“Kita harus mengejar ketertinggalan 3 persen ini, dan salah satunya dengan menggenjot ekspor non-tambang. Sektor tambang tidak bisa kita andalkan terus-menerus, karena dalam 10-15 tahun ke depan, cadangannya bisa habis,” tuturnya.
Hugua menekankan pentingnya hilirisasi industri, baik di sektor tambang maupun non-tambang.
“Kalau kita bisa hilirisasi produk seperti nikel menjadi barang jadi, tentu nilai tambahnya lebih tinggi. Begitu juga dengan sektor perikanan, pertanian, dan pariwisata yang bisa menopang perekonomian secara lebih berkelanjutan,” jelasnya.
Dalam sesi diskusi, perwakilan Bea Cukai Kendari, Taufik Sato, turut menyampaikan bahwa data ekspor yang tercatat di instansinya menunjukkan dominasi ekspor tambang hingga 93-98 persen.

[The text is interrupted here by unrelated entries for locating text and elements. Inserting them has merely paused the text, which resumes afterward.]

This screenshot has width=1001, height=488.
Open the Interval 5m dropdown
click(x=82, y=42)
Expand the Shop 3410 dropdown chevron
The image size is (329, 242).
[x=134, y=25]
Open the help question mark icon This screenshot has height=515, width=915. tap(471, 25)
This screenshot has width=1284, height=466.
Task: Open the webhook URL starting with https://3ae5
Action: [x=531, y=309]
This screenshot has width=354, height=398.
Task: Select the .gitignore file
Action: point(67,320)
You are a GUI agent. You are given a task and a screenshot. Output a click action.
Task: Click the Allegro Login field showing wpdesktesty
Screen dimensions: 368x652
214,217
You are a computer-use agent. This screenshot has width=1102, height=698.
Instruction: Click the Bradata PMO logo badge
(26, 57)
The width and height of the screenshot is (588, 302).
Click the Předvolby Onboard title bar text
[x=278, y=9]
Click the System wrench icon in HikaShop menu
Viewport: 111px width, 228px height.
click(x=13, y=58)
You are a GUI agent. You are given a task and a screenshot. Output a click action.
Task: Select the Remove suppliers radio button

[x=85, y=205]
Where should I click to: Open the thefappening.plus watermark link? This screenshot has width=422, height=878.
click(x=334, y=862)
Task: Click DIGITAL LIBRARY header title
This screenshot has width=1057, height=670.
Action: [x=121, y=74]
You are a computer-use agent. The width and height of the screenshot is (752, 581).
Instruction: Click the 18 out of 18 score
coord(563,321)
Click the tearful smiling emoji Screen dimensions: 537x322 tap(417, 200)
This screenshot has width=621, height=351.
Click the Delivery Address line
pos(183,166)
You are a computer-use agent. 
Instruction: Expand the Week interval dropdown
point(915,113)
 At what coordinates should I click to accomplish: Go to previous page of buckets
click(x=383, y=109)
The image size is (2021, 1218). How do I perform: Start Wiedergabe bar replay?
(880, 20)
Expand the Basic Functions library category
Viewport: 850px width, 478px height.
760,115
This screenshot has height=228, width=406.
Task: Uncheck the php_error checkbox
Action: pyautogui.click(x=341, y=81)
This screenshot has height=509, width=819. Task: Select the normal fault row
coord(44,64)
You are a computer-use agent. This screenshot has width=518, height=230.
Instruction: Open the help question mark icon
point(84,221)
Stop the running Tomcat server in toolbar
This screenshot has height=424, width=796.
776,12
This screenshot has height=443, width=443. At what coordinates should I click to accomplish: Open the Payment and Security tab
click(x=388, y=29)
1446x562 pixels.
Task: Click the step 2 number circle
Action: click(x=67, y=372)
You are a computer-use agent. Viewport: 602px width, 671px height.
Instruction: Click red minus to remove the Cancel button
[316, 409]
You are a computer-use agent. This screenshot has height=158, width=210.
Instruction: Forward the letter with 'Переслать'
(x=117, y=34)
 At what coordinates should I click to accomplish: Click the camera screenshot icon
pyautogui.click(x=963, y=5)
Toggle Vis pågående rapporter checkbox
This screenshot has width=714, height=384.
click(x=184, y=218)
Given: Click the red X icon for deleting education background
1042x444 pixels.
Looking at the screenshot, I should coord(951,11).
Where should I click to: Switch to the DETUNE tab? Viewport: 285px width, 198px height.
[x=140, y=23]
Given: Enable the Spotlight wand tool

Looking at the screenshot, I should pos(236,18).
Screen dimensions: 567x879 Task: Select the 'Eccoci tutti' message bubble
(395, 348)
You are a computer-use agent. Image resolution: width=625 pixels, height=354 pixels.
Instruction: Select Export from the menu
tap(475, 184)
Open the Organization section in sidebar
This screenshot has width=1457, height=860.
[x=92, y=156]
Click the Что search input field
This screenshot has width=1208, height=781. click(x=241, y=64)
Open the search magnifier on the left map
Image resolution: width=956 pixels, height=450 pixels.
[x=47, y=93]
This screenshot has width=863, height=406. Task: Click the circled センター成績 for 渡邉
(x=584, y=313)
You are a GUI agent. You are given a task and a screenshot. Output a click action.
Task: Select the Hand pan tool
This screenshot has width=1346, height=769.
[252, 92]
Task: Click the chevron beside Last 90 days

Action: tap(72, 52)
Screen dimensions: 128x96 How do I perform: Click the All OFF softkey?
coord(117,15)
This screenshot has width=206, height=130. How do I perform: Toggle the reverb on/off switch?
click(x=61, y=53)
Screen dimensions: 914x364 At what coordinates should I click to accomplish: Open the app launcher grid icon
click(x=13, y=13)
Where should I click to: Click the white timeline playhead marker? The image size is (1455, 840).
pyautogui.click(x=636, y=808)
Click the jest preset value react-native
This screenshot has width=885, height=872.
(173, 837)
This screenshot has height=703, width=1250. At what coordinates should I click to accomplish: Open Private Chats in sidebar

“Produk pertanian dan perikanan Sultra memang diekspor, tapi lewat daerah lain. Misalnya, nilam asal Kendari diekspor oleh perusahaan dari provinsi lain, sehingga nilai ekspornya tercatat bukan dari Sultra,” jelasnya.
Taufik juga mengungkapkan bahwa proses ekspor dari Kendari sebetulnya sangat memungkinkan, karena telah berbasis paperless dan hanya membutuhkan satu kali dokumen perizinan.
“Kami terus memberikan asistensi kepada para pelaku usaha. Bahkan satu eksportir bisa mengajak eksportir lain jika mereka sudah berhasil,” ujarnya.
Forum ini pun disambut positif oleh para peserta audiensi. Diharapkan, melalui sinergi lintas sektor antara pemerintah daerah, instansi teknis, pelaku pelabuhan, hingga UMKM Sultra dapat memperkuat posisinya dalam rantai perdagangan global dan mengangkat potensi lokal sebagai motor penggerak ekonomi yang berkelanjutan.